CountBarcodes2

Script: countbarcodes2.sh Package: barcode Class: CountBarcodes2.java

Counts and analyzes barcode frequencies in sequencing reads using BarcodeStats HashMap-based counting and IlluminaHeaderParser2 for barcode extraction. Supports PCRMatrix-based assignment with three algorithms: Hamming distance (PCRMatrixHDist), edit distance, and probabilistic matching (PCRMatrixProb) using expectation-maximization with position-specific error matrices.

Basic Usage

countbarcodes2.sh in=<file> counts=<file>

Input may be stdin or a fasta or fastq file, raw or gzipped. Read names should end in a colon then barcode sequence.

Parameters

Parameters are organized by function: input specification, output options, processing controls, and Java runtime settings. The tool can operate on live sequencing data or pre-counted barcode files.

Input Parameters

in=<file>: Input reads, whose names end in a colon then barcode. Can be FASTA or FASTQ, raw or gzipped. Use 'stdin' for standard input.
countsin=<file>: Input of counts; optional. Pre-counted barcode frequency file instead of processing raw reads.
quantset=<file>: Only quantify barcodes in this file. Restricts analysis to specific barcodes of interest.
interleaved=auto: If true, fastq input will be considered interleaved. Default: auto-detect based on file structure.
expected=: Comma-delimited list of expected barcodes. Required for assignment and contamination analysis.

Output parameters

maxrows=-1: Optionally limit the number of rows printed. Default: -1 (no limit).
printheader=t: Print a header line in output files. Default: true.
out=<file>: (counts) Write barcodes and counts here. Use 'out=stdout' to pipe to standard out.
barcodesout=<file>: Barcode assignment counts. Summary of reads assigned to each expected barcode.
mapout=<file>: Map of observed to expected barcode assignments. Shows which observed barcodes map to which expected ones.
outcontam=<file>: Requires labeled data, and causes contamination quantification. Analyzes cross-contamination between samples.

Processing Parameters

countundefined=t: Count barcodes that contain non-ACGT symbols. Default: true. Set false to ignore ambiguous barcodes.
pcrmatrix=f: Use a PCRMatrix for barcode assignment. Creates PCRMatrix.create(bs.length1, bs.length2, bs.delimiter) and populates with expected barcodes via populateExpected(). Enables assignment via makeAssignmentMap() with configurable distance thresholds.
mode=hdist: PCRMatrix algorithm selection. hdist: PCRMatrixHDist with configurable maxHDist0 threshold and multi-threaded stride processing. edist: edit distance with banded alignment. prob: PCRMatrixProb using 3D probability matrices and expectation-maximization with position-specific error modeling.

Java Parameters

-Xmx: This will set Java's memory usage, overriding autodetection. -Xmx20g will specify 20 gigs of RAM, and -Xmx200m will specify 200 megs. The max is typically 85% of physical memory.
-eoom: This flag will cause the process to exit if an out-of-memory exception occurs. Requires Java 8u92+.
-da: Disable assertions. May improve performance slightly in production use.

Examples

Basic Barcode Counting

countbarcodes2.sh in=demux_reads.fq out=barcode_counts.txt

Count all barcodes found in read names and output frequency table.

PCR Matrix Assignment

countbarcodes2.sh in=reads.fq expected=expected_barcodes.txt pcrmatrix=t mode=hdist mapout=assignments.txt barcodesout=summary.txt

Assign observed barcodes to expected ones using Hamming distance matching.

Contamination Analysis

countbarcodes2.sh in=labeled_reads.fq expected=barcodes.txt pcrmatrix=t outcontam=contamination.txt quantset=quantify.txt

Analyze cross-contamination between samples using labeled data.

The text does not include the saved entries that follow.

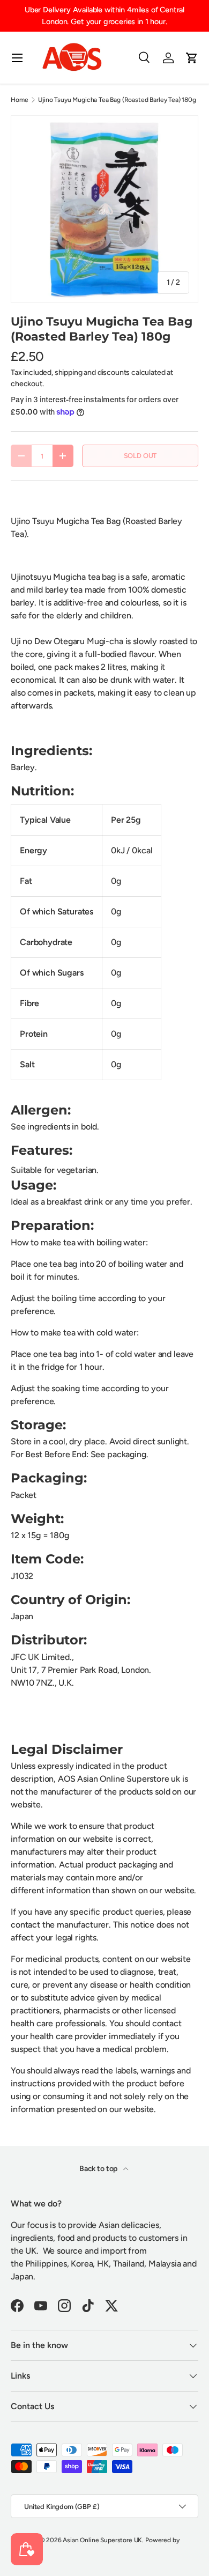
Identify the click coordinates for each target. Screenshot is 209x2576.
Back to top (99, 2168)
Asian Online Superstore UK (102, 2540)
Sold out (140, 456)
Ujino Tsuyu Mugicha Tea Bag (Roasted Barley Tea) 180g (117, 100)
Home (19, 100)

Processing Pre-counted Data

countbarcodes2.sh countsin=existing_counts.txt expected=barcodes.txt pcrmatrix=t barcodesout=assignments.txt

Process existing barcode counts instead of raw sequencing data.

Algorithm Details

Barcode Extraction and Counting: The tool utilizes IlluminaHeaderParser2.parse() to extract barcode sequences from read headers following the colon delimiter convention. BarcodeStats.increment() maintains frequency counts using HashMap-based storage (BarcodeStats.codeMap) that distinguishes between left and right barcode components for dual-indexed libraries. Barcode length detection is automatic via ff1.barcodeLength() calls for both components.

Error-Tolerant Assignment: PCR matrix assignment employs three distinct algorithms: PCRMatrixHDist implements Hamming distance calculation with configurable maxHDist0 threshold and multi-threaded stride-based processing; edit distance mode uses banded alignment for insertions/deletions/substitutions; PCRMatrixProb implements expectation-maximization algorithm with 3D probability matrices [position][called_base][reference_base] for position-specific error modeling and 4-5 iterative refinement passes.

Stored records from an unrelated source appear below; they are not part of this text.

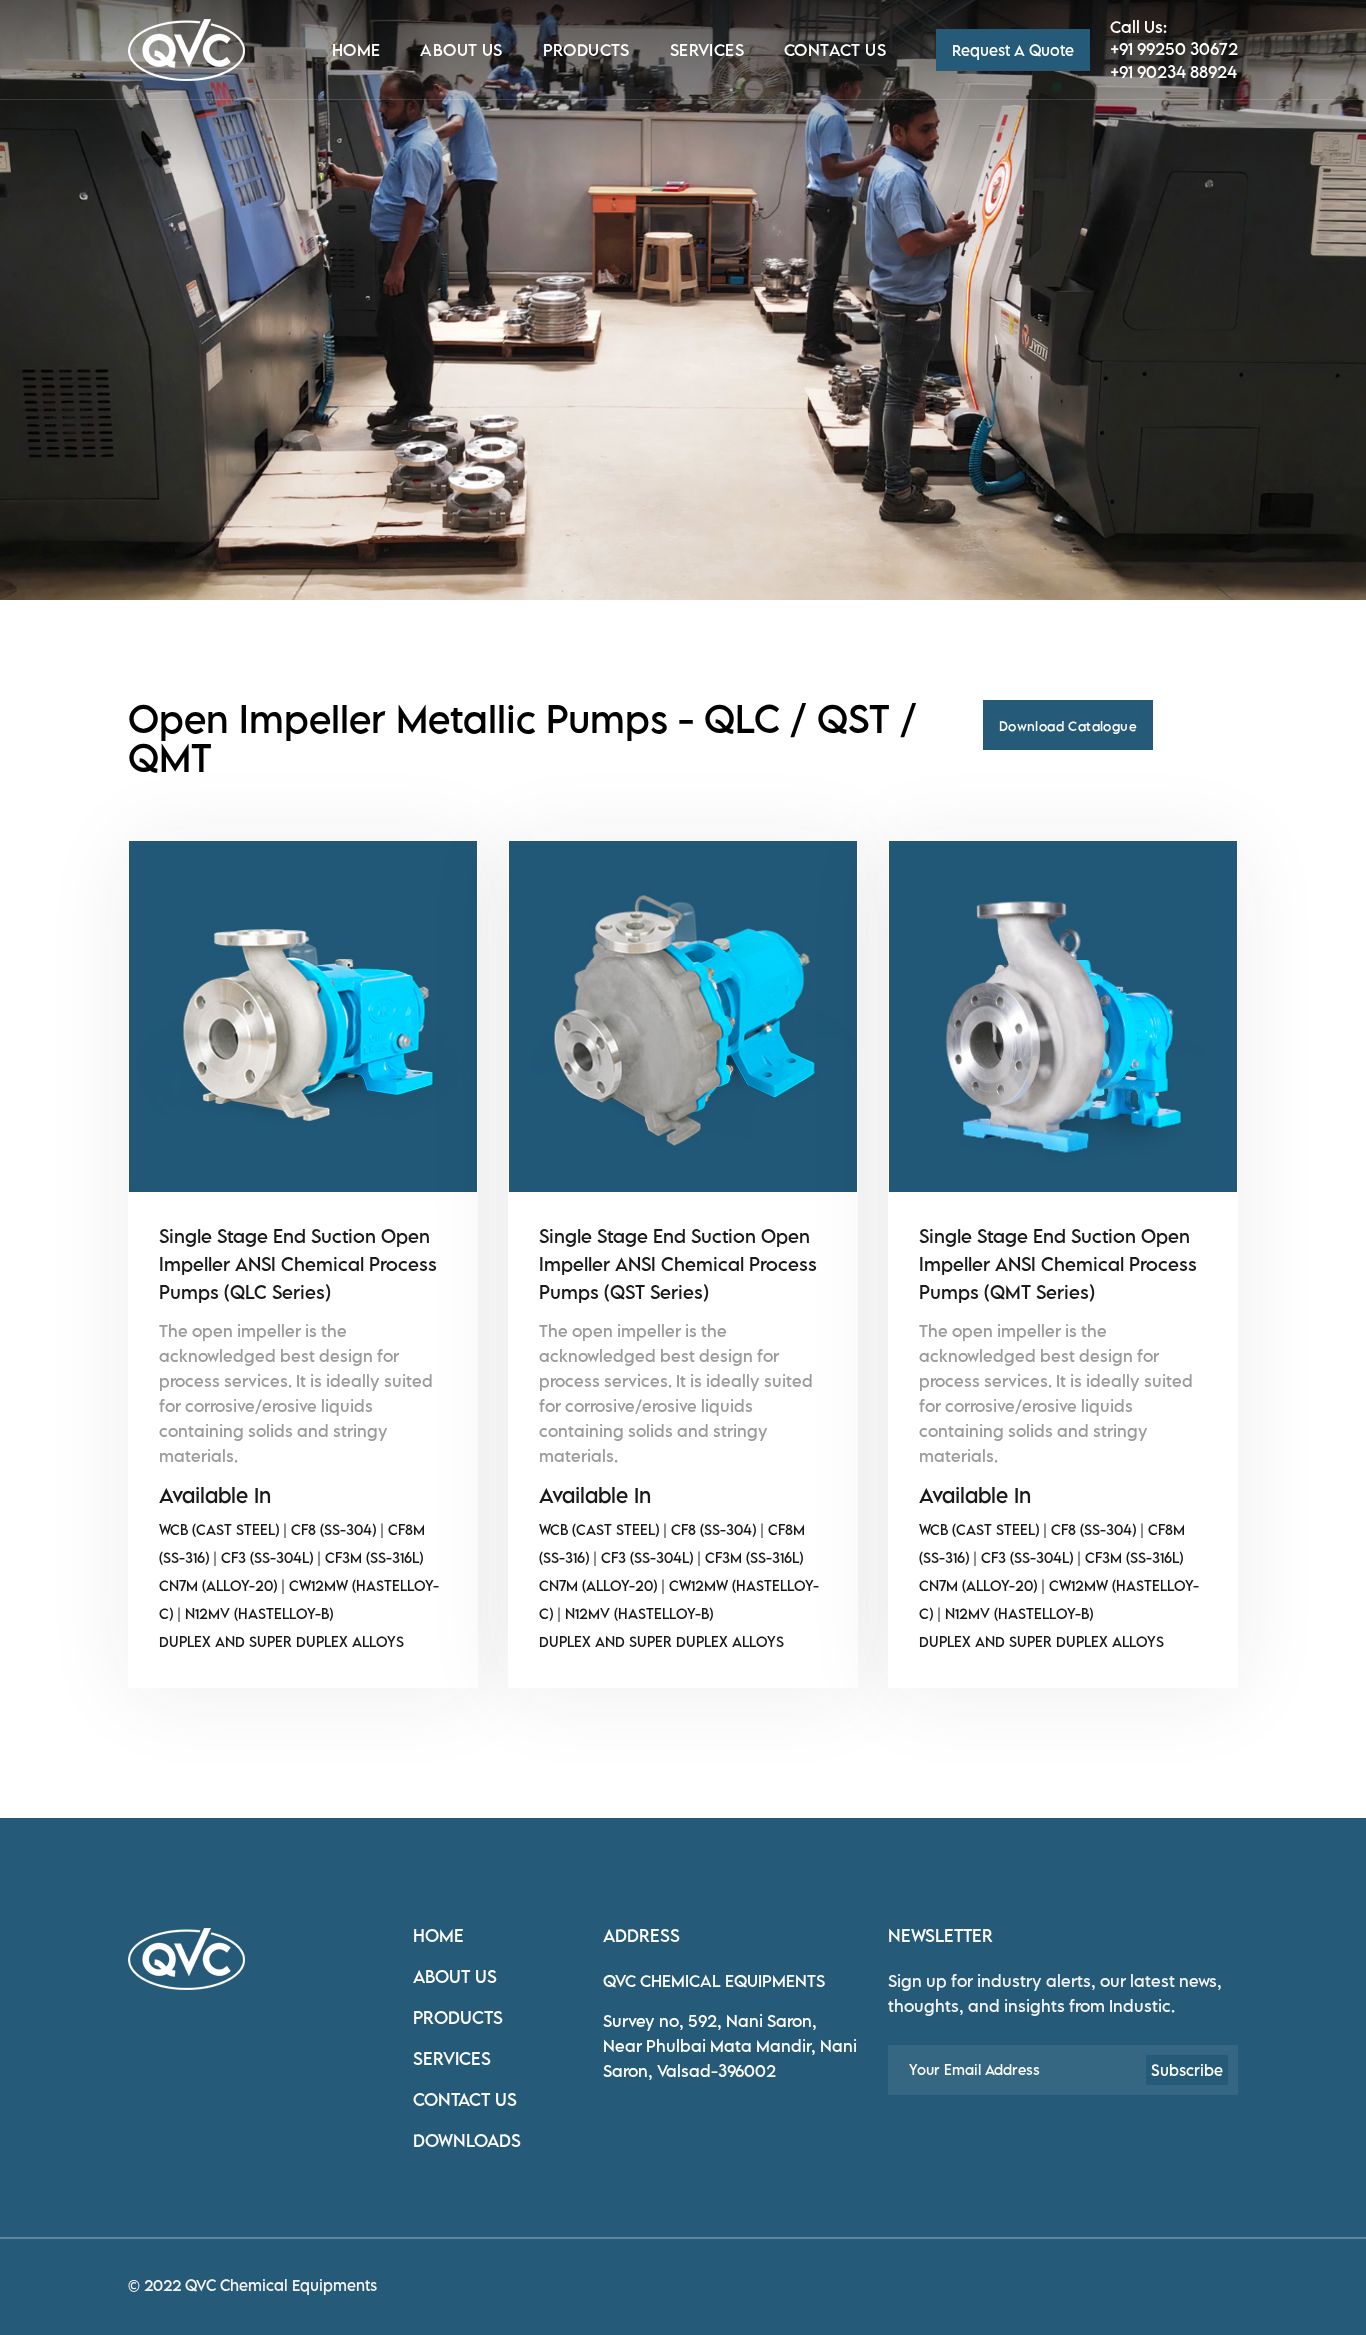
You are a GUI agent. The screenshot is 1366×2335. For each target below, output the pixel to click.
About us (461, 50)
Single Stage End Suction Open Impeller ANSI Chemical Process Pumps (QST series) (678, 1264)
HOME (438, 1935)
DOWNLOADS (467, 2140)
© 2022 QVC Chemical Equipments (252, 2285)
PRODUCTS (458, 2017)
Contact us (835, 50)
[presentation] (59, 335)
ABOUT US (455, 1976)
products (586, 50)
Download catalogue (1068, 726)
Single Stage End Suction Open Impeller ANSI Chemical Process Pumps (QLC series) (298, 1264)
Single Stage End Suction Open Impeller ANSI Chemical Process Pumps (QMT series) (1058, 1264)
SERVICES (452, 2058)
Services (707, 50)
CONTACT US (465, 2099)
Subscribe (1187, 2070)
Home (356, 50)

Contamination Quantification: The contamination analysis requires IlluminaHeaderParser2.PARSE_COMMENT=true to access true barcode labels stored in read comments. Cross-contamination calculation uses LongPair objects to track correct (lp.a) vs incorrect (lp.b) assignments per barcode. PPM rates are computed as lp.b*1000000.0/Tools.max(1.0, (lp.a+lp.b)) with geometric averages calculated using Math.exp(logsum/denominator) across all barcodes.

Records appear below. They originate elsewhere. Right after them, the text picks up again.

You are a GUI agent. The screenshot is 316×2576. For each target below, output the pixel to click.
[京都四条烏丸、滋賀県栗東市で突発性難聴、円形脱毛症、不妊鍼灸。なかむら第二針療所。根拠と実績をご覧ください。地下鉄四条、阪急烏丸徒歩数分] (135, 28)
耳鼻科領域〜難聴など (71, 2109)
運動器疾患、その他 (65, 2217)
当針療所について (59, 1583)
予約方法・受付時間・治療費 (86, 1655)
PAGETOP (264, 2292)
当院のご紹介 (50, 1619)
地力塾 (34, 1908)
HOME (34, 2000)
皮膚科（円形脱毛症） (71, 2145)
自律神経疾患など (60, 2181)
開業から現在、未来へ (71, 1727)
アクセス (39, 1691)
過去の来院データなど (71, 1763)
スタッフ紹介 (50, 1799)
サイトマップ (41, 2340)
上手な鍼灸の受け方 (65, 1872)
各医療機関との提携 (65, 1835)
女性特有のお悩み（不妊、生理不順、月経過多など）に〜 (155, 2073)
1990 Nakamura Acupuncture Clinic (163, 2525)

Tile-Based Analysis: When PCRMatrix.byTile=true, the system extracts tile numbers using Tools.trailingDigits() from barcode strings and associates them via ihp.tile() calls. Tile information enables spatial analysis using key construction: (addTile ? barcode+tile : barcode) for assignment mapping and contamination tracking across flow cell positions.

Concurrent Processing: Read processing utilizes ConcurrentReadInputStream with configurable buffer management via Shared.capBuffers(4) for single-threaded operations. The tool employs ListNum<Read> batch processing with cris.nextList()/cris.returnList() cycle management. BarcodeStats operations are thread-safe through synchronized increment methods, while PCR matrix calculations support parallel processing via stride-based thread partitioning.

Output Formats

Standard Counts (out): Tab-delimited format with barcode sequence and count columns. Can optionally include tile information.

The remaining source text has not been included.